Brian Goetz:
Pop quiz: Which language boasts faster raw allocation performance, the Java language, or C/C++? The answer may surprise you -- allocation in modern JVMs is far faster than the best performing malloc implementations. The common code path for new Object() in HotSpot 1.4.2 and later is approximately 10 machine instructions ..., whereas the best performing malloc implementations in C require on average between 60 and 100 instructions per call ... And allocation performance is not a trivial component of overall performance -- benchmarks show that many real-world C and C++ programs, such as Perl and Ghostscript, spend 20 to 30 percent of their total execution time in malloc and free -- far more than the allocation and garbage collection overhead of a healthy Java application.
If this is your area, read the rest. His former article is also worth a visit if you're a Java professional. (And I know some of you are.)
For the rest of you: Look! Pretty sun-storm movies! (Thanks, Mike!)
Okay, I have to say, this is very much a straw man argument. malloc in C is wasteful, because it's a general allocator. You can call malloc(2 * 1024 * 1024 * 1024) or malloc(1). new Object() can allocate objects off of a pool. I have recently written allocators in C that can get down to, and below, 10 machine instructions, but they're for very specific things. Most people don't want to go through that trouble. However, I want to go through that trouble because I need as many IOPS and GB/s as possible. Therefore C is what I use to attain the highest performance, and the closest control of the hardware. (And have been known to drop to assembly quite often. ;-) Gee, and even the Verilog now. This is a scary trend...)

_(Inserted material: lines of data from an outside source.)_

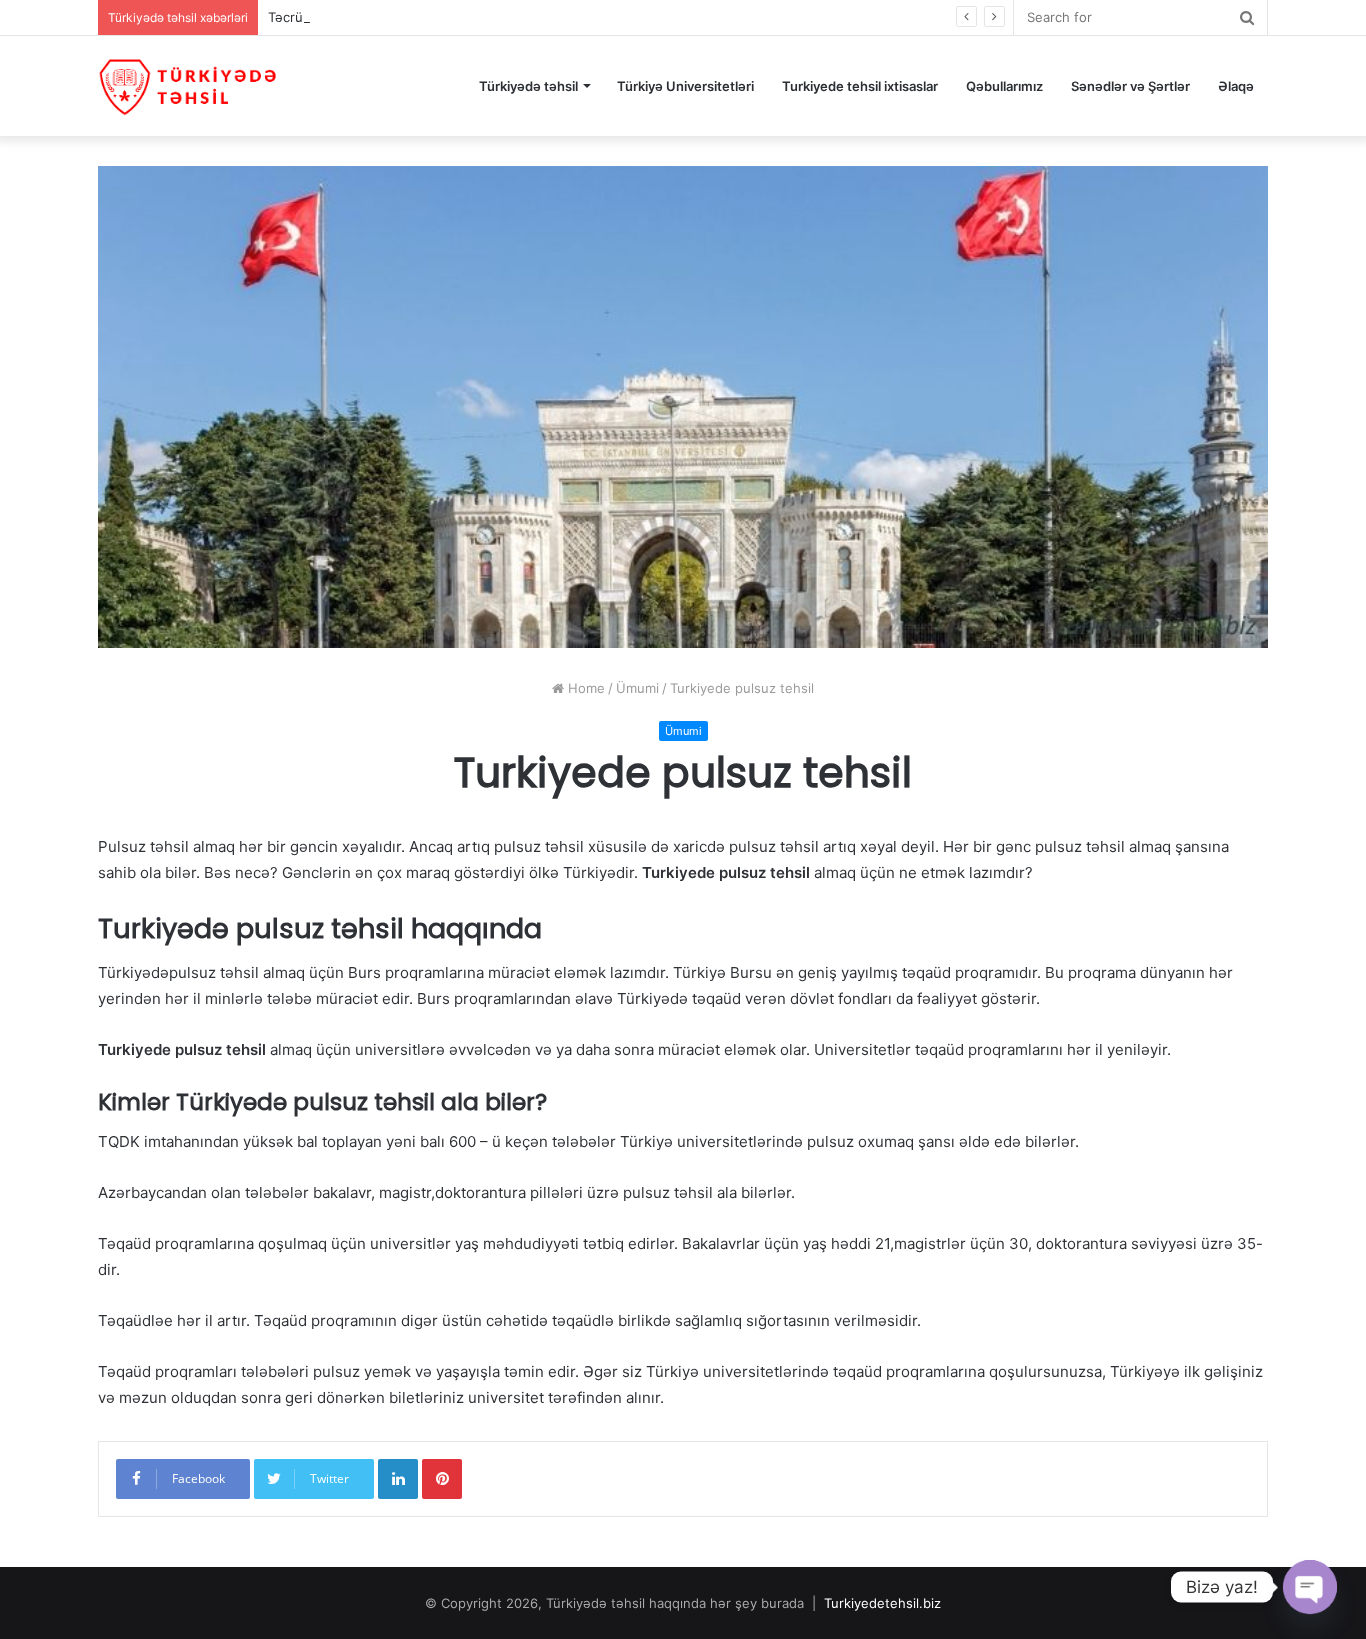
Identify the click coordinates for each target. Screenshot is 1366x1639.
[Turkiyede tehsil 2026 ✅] (188, 86)
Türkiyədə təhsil (528, 86)
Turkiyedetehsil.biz (882, 1603)
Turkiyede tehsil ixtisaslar (860, 86)
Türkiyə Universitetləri (685, 86)
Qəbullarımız (1004, 86)
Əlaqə (1236, 86)
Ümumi (637, 688)
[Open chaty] (1310, 1587)
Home (584, 688)
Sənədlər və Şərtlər (1130, 86)
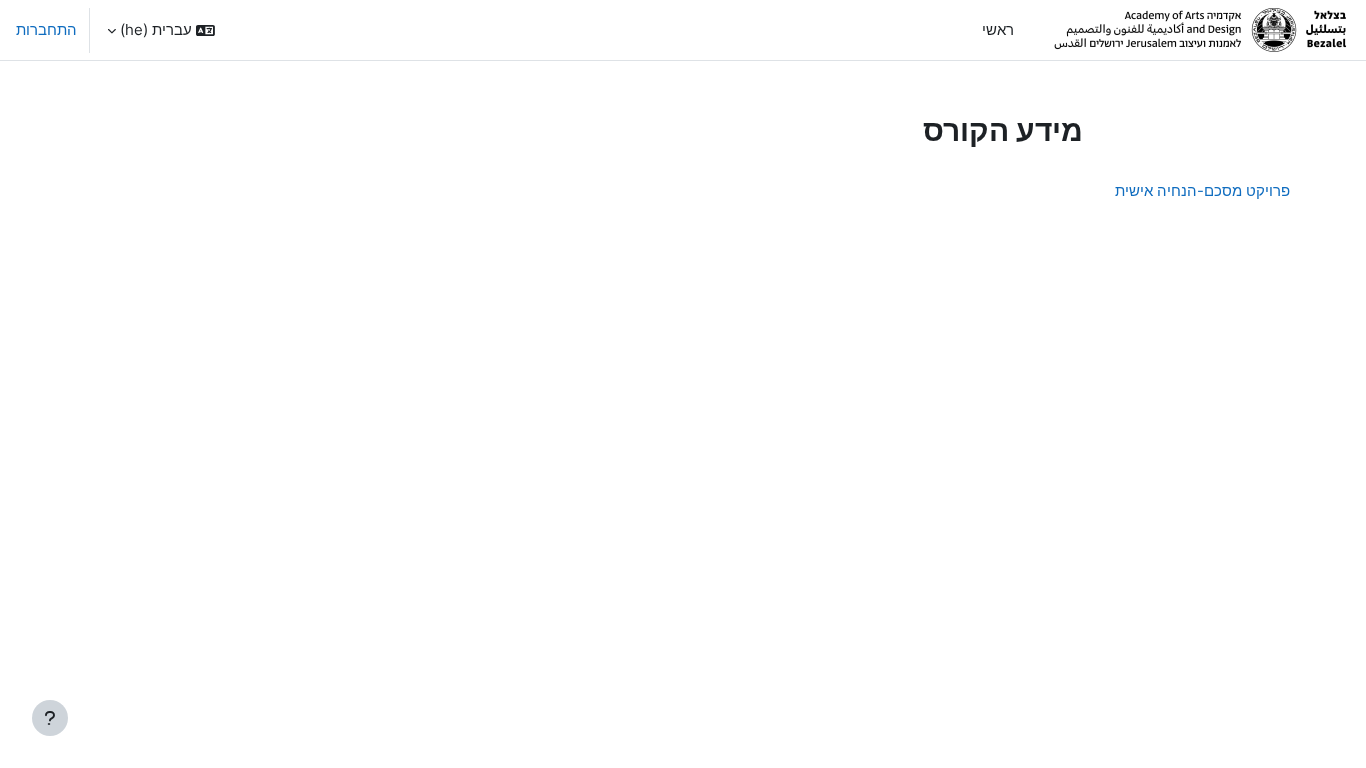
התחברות (46, 29)
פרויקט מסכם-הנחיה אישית (1202, 190)
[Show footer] (50, 718)
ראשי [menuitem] (998, 29)
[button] (161, 30)
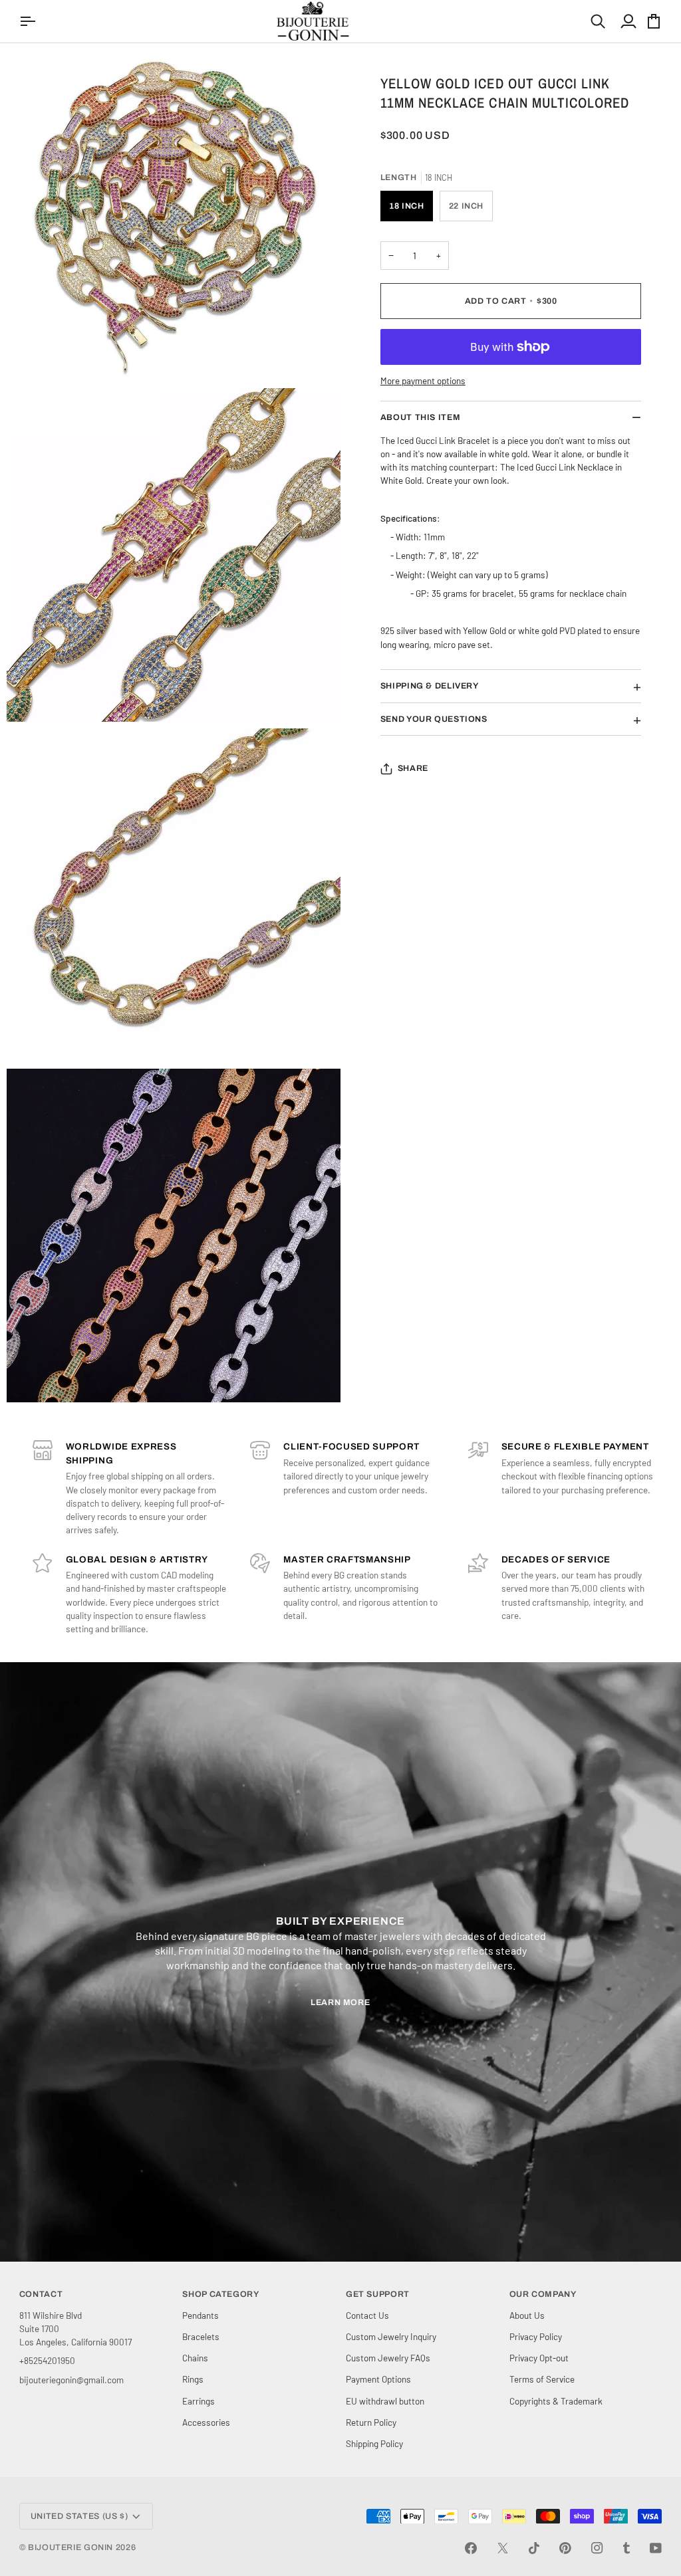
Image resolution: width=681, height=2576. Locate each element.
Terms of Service (542, 2379)
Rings (193, 2379)
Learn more (340, 2002)
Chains (195, 2357)
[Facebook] (471, 2548)
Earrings (198, 2401)
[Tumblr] (626, 2548)
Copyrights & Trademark (556, 2401)
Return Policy (371, 2422)
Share (413, 768)
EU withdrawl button (385, 2401)
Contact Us (367, 2315)
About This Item (420, 417)
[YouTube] (656, 2548)
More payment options (423, 380)
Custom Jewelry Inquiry (391, 2336)
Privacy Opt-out (539, 2357)
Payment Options (378, 2379)
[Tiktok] (534, 2548)
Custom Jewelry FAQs (388, 2357)
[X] (503, 2548)
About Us (527, 2315)
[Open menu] (29, 21)
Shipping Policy (374, 2443)
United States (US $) (79, 2516)
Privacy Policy (535, 2336)
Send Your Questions (433, 719)
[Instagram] (597, 2548)
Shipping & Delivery (429, 686)
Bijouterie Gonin (70, 2547)
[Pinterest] (565, 2548)
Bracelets (200, 2336)
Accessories (206, 2422)
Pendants (200, 2315)
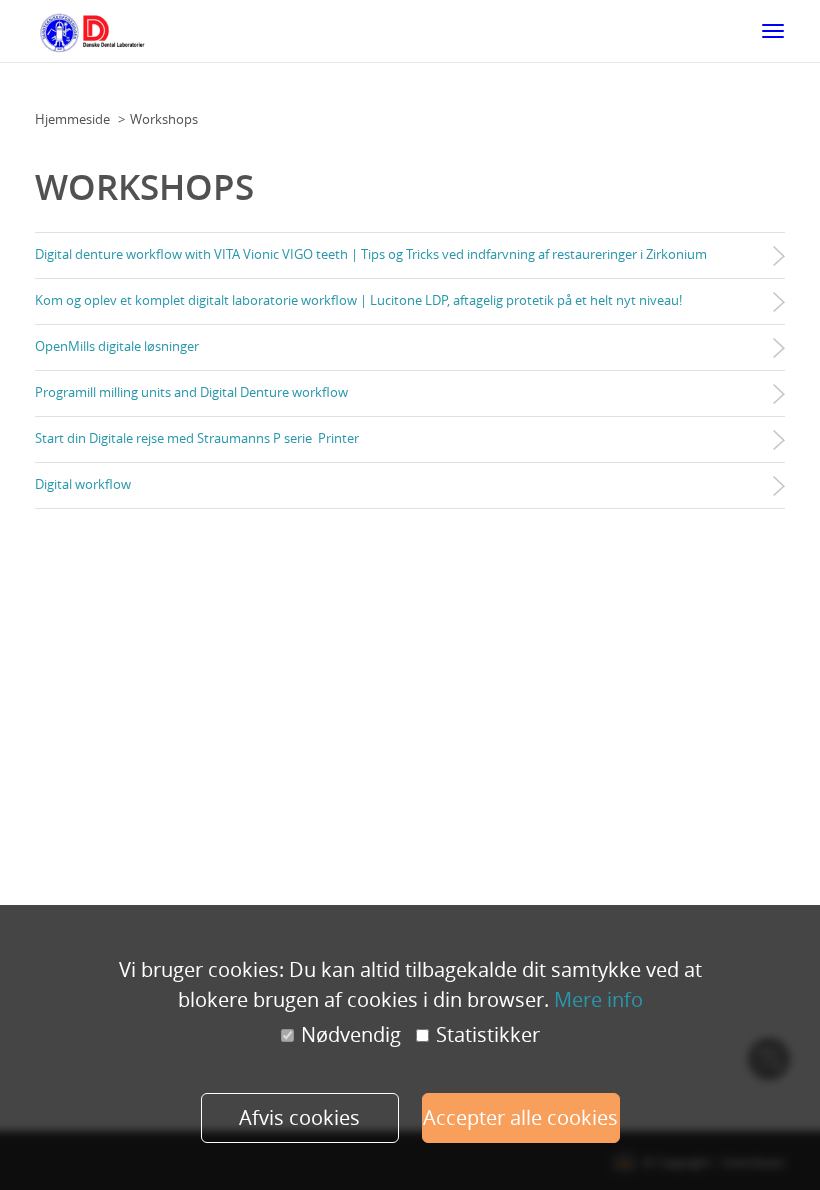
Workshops (164, 119)
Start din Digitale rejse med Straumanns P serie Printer (197, 438)
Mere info (598, 999)
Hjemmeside (72, 119)
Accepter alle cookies (520, 1117)
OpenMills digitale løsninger (117, 346)
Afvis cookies (299, 1117)
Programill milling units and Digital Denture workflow (191, 392)
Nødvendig (351, 1035)
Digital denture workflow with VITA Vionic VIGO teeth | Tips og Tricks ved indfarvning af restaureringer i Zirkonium (371, 254)
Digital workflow (83, 484)
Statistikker (488, 1035)
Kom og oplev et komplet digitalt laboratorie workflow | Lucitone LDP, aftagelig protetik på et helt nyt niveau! (358, 300)
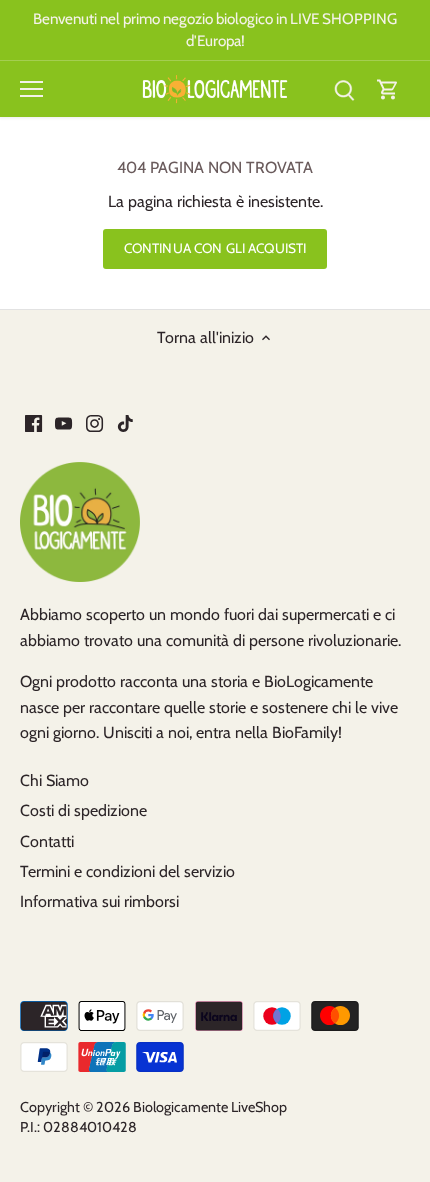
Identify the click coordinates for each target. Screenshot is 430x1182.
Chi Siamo (54, 780)
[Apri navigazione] (31, 89)
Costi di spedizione (83, 810)
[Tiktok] (125, 423)
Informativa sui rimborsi (99, 901)
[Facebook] (33, 423)
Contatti (47, 841)
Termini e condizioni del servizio (127, 871)
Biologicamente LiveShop (210, 1107)
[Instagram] (94, 423)
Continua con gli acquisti (215, 248)
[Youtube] (63, 423)
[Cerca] (344, 89)
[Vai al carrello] (388, 89)
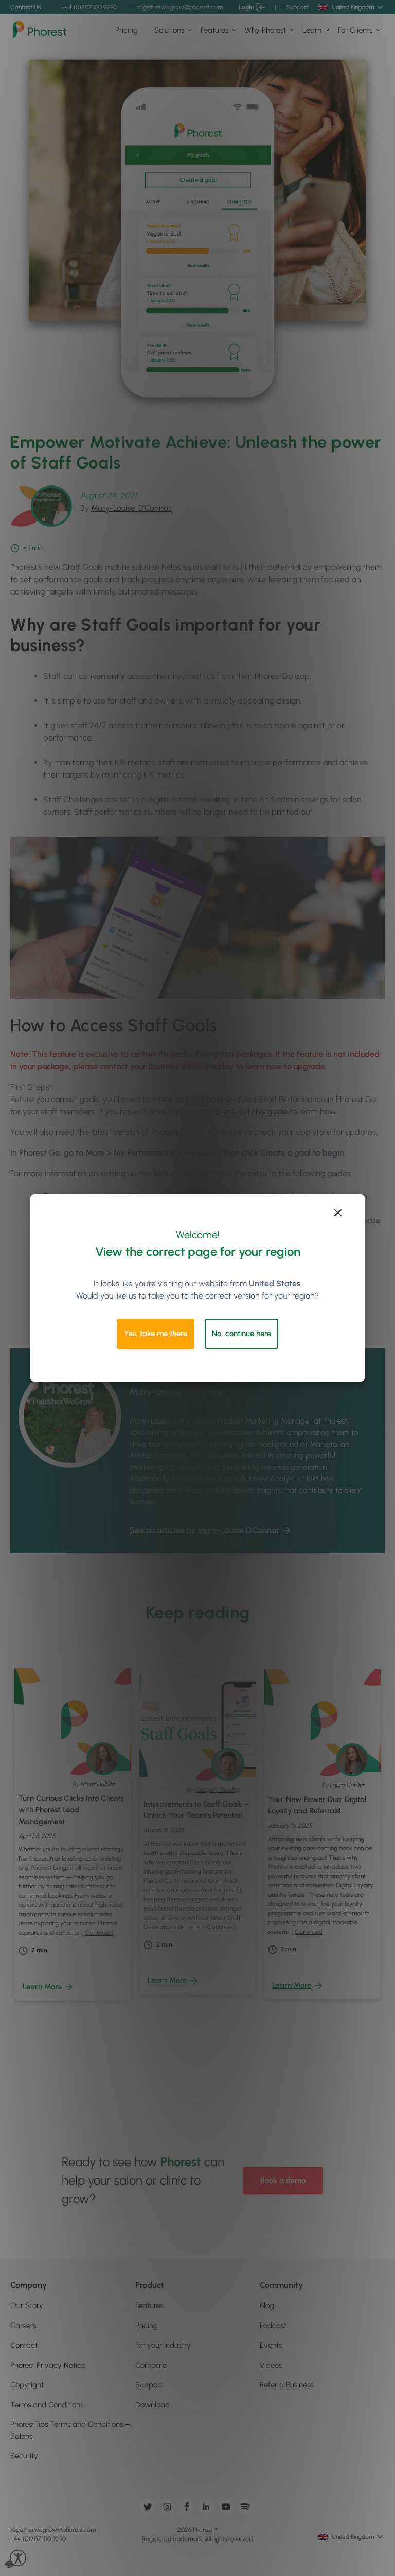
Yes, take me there (155, 1333)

The memory interaction they refer to in terms of the cache is also something that you have *much* tighter control over in C++. However, in general C++ is inferior at it, because new simply calls malloc(). There are image processing algorithms I've written, that simply because of their cache properties/performance, I could not write them in Java and have even decent performance.
What is also interesting is that they don't mention the cache-busting problems of a copying garbage collector. It's very fast in terms of instantaneous allocation, but adds large latency when running, and totally trashes the cache, thereby completly invalidating their point about cache locality anyway. The memory footprint is also typically increased quite considerably, putting pressure on multipurposed machines.
Optimizing C++ compilers have also done the "defensive copy avoidance" stuff for a while. (That and C++ has const references anyway, so that alleviates 98% of the problem. Too bad very few people use const correctly) It's a global optimization covered in every modern compiler textbook worth its salt. That and fast stack allocation of things like point is, well, fast.
The biggest difference is that Java is good for high level, very complex code that has a lot of simple, object-based dynamic allocation requirements. I hope to use it for some of our maintenance software so I, at least, don't have to completely re-write it three times for three different platforms. :-)
The whole programming language debate should focus on *what* a particular tool is good for, in constrast to being "superior" in a general sense. Java can never replace C++ for all tasks, nor C++ Java. They are taylored to different crowds.
Then again, I suppose this article is written for technical managers, when they have heard "Java is slow" arguments from lazy programmers who don't want to learn a new language.
Except for LISP -- it's a real man's programming language. ;-)
(setq bad-joke true)
** footnote -- I also noticed that his references for C/C++ are hopelessly outdated. '93 & '94 What's really funny is that I was writing a virtual machine at the time they were written. Not much longer after that I was optimizing various algorithms for the x86. Down to memset, even. (Once again, written for a general audience) It's amazing the bandwidth you can get from a system when you try. :-)
Heya!
You can call malloc(2 * 1024 * 1024 * 1024) or malloc(1). new Object() can allocate objects off of a pool...
If you knew you were only going to do "new Object()", and ONLY "new Object()", that's true. (Though somewhat irrelevant, since that's not at all what's being debated there, except as a side note about pooling now being inefficient.)
Java's "new ...()" constructor is also general in the sense that it constructs objects which require many different sizes. A Java programmer can also do "new byte[0]" or "new byte[2 * 1024 * 1024 * 1024]", so I'm not sure what you're meaning to say here.
I have recently written allocators in C that can get down to, and below, 10 machine instructions...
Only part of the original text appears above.